» GIVEN EXERCISE: Rewrite the items below, replacing every "button" with "control" and leaving all other text unchanged.

» RECORDS FOR THIS TASK:
>> start
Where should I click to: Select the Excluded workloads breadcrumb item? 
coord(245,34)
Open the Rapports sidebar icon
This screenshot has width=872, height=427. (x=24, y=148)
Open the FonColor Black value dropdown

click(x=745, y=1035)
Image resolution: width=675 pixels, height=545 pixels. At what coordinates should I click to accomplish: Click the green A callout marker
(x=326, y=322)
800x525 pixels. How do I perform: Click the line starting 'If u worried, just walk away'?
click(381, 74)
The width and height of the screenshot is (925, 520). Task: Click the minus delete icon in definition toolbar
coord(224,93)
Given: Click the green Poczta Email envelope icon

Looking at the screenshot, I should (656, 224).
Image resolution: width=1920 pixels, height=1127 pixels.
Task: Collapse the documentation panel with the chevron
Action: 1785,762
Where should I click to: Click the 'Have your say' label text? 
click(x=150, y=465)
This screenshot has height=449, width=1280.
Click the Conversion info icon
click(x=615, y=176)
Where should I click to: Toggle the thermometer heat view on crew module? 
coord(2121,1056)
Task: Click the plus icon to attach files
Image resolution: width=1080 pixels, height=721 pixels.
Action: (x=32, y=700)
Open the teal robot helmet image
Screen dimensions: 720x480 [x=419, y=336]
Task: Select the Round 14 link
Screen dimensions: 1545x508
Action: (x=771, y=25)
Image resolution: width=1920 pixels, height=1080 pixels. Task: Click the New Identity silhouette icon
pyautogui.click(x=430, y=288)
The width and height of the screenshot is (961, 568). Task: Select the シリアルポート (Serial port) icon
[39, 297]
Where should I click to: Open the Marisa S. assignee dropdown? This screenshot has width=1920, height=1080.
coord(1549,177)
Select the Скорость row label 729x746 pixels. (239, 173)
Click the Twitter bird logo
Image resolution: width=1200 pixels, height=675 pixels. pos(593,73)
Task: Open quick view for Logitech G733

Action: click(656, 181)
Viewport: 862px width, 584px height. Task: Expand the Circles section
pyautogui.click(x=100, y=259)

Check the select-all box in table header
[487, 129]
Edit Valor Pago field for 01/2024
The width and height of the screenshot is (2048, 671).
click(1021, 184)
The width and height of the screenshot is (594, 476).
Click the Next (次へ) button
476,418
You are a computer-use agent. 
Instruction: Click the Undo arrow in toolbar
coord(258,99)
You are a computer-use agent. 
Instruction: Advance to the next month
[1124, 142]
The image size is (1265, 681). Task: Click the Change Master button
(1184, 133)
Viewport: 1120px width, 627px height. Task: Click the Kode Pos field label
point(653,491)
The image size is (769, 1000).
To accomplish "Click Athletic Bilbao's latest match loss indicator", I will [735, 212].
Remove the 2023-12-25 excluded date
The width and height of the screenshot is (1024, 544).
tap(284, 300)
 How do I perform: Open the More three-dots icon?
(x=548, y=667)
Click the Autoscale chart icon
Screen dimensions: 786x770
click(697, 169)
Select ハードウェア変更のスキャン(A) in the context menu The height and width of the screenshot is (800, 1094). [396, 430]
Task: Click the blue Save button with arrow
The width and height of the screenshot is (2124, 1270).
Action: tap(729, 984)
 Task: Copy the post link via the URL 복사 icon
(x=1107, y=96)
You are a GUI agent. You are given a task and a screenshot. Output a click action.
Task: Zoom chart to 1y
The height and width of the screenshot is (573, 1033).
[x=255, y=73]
>> end
» EXERCISE RESULT:
Where should I click to: Select the Excluded workloads breadcrumb item? 
coord(245,34)
Open the Rapports sidebar icon
This screenshot has width=872, height=427. (x=24, y=148)
Open the FonColor Black value dropdown

click(x=745, y=1035)
Image resolution: width=675 pixels, height=545 pixels. At what coordinates should I click to accomplish: Click the green A callout marker
(x=326, y=322)
800x525 pixels. How do I perform: Click the line starting 'If u worried, just walk away'?
click(381, 74)
The width and height of the screenshot is (925, 520). Task: Click the minus delete icon in definition toolbar
coord(224,93)
Given: Click the green Poczta Email envelope icon

Looking at the screenshot, I should (656, 224).
Image resolution: width=1920 pixels, height=1127 pixels.
Task: Collapse the documentation panel with the chevron
Action: 1785,762
Where should I click to: Click the 'Have your say' label text? 
click(x=150, y=465)
This screenshot has height=449, width=1280.
Click the Conversion info icon
click(x=615, y=176)
Where should I click to: Toggle the thermometer heat view on crew module? 
coord(2121,1056)
Task: Click the plus icon to attach files
Image resolution: width=1080 pixels, height=721 pixels.
Action: (x=32, y=700)
Open the teal robot helmet image
Screen dimensions: 720x480 [x=419, y=336]
Task: Select the Round 14 link
Screen dimensions: 1545x508
Action: (x=771, y=25)
Image resolution: width=1920 pixels, height=1080 pixels. Task: Click the New Identity silhouette icon
pyautogui.click(x=430, y=288)
The width and height of the screenshot is (961, 568). Task: Select the シリアルポート (Serial port) icon
[39, 297]
Where should I click to: Open the Marisa S. assignee dropdown? This screenshot has width=1920, height=1080.
coord(1549,177)
Select the Скорость row label 729x746 pixels. (239, 173)
Click the Twitter bird logo
Image resolution: width=1200 pixels, height=675 pixels. pos(593,73)
Task: Open quick view for Logitech G733

Action: click(656, 181)
Viewport: 862px width, 584px height. Task: Expand the Circles section
pyautogui.click(x=100, y=259)

Check the select-all box in table header
[487, 129]
Edit Valor Pago field for 01/2024
The width and height of the screenshot is (2048, 671).
click(1021, 184)
The width and height of the screenshot is (594, 476).
Click the Next (次へ) control
476,418
You are a computer-use agent. 
Instruction: Click the Undo arrow in toolbar
coord(258,99)
You are a computer-use agent. 
Instruction: Advance to the next month
[1124, 142]
The image size is (1265, 681). Task: Click the Change Master control
(1184, 133)
Viewport: 1120px width, 627px height. Task: Click the Kode Pos field label
point(653,491)
The image size is (769, 1000).
To accomplish "Click Athletic Bilbao's latest match loss indicator", I will [735, 212].
Remove the 2023-12-25 excluded date
The width and height of the screenshot is (1024, 544).
tap(284, 300)
 How do I perform: Open the More three-dots icon?
(x=548, y=667)
Click the Autoscale chart icon
Screen dimensions: 786x770
click(697, 169)
Select ハードウェア変更のスキャン(A) in the context menu The height and width of the screenshot is (800, 1094). [396, 430]
Task: Click the blue Save control with arrow
The width and height of the screenshot is (2124, 1270).
Action: tap(729, 984)
 Task: Copy the post link via the URL 복사 icon
(x=1107, y=96)
You are a GUI agent. You are given a task and a screenshot. Output a click action.
Task: Zoom chart to 1y
The height and width of the screenshot is (573, 1033).
[x=255, y=73]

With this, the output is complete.